Bad-faith actors endangering women with illegal abortion drugs.

Reports coming from an undercover investigation show that crisis pregnancy counseling centers in Ireland are giving harmful advice to women regarding disclosure of past abortions. The Health Service Executive (HSE) is now investigating the matter.

Women in Ireland were being advised that it isn’t necessary to tell their doctors about previous abortions. The master of Dublin’s Rotunda Hospital, Professor Coulter Smith, spoke of the potential danger to women if they don’t disclose their full medical history to a treating physician:

It is very hard for a doctor to give a woman correct advice if they are being kept in the dark and not being told the full medical history.

There are certain recognized complications that can arise with terminations. Perforation of the womb is one of them and it can have a devastating effect on the integrity of the uterine wall in subsequent pregnancies.

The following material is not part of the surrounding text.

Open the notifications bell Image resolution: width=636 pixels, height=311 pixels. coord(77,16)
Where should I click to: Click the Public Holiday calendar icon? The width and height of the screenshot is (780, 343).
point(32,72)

I am aware of cases where women have died because they didn’t tell doctors they had had termination which caused their womb to perforate.

One woman was given the following advice:

[G]oing on to have future pregnancies, there is no onus on you to disclose that you’ve had a termination.

There is no direct relationship between termination, future pregnancy, anything like that. They don’t need to know. They will ask you the same general question: is this your first pregnancy? You can say ‘Yes’.

Paul McDermott, a senior constitutional lawyer in Ireland, said this type of advice could open the counseling agencies to liability, both civil and criminal.

The counseling clinics where this advice has been given are clinics that were set up to encourage women to consider the option of parenting or adoption instead of traveling to another country for an abortion. Over €3.1 million in public funding were given to these crisis pregnancy centers last year.

But the story doesn’t stop at just advising women not to tell their doctors of an abortion. Abortion pills are illegal in Ireland, but they can be smuggled in through the other country that shares the island, North Ireland. However, counselors in Ireland have been caught giving women advice on how to obtain these pills. This advice was caught on a recording:

If you have an address in the North or you can buy a PO box number, and get them to send it[.] … You can … then go and collect the tablets in the North and take them down here.

Here’s one of the disclaimers from a counselor:

I suppose I’m not encouraging you to break the law or get into trouble . . . but it can be done.

According to Eilis Muroy, an attorney and pro-life member of the research team, this type of advice shows contempt for both the law and the women who receive this advice:

The 1995 Abortion Information Act is very clear when it comes to the obligations of counsellors and the information they are allowed to give.

But our investigation found that this legislation is being breached on a wide scale and that Irish women in crisis pregnancies are getting dangerous medical advice.

This reflects a high level of contempt for their health and well-being, not to mention the law.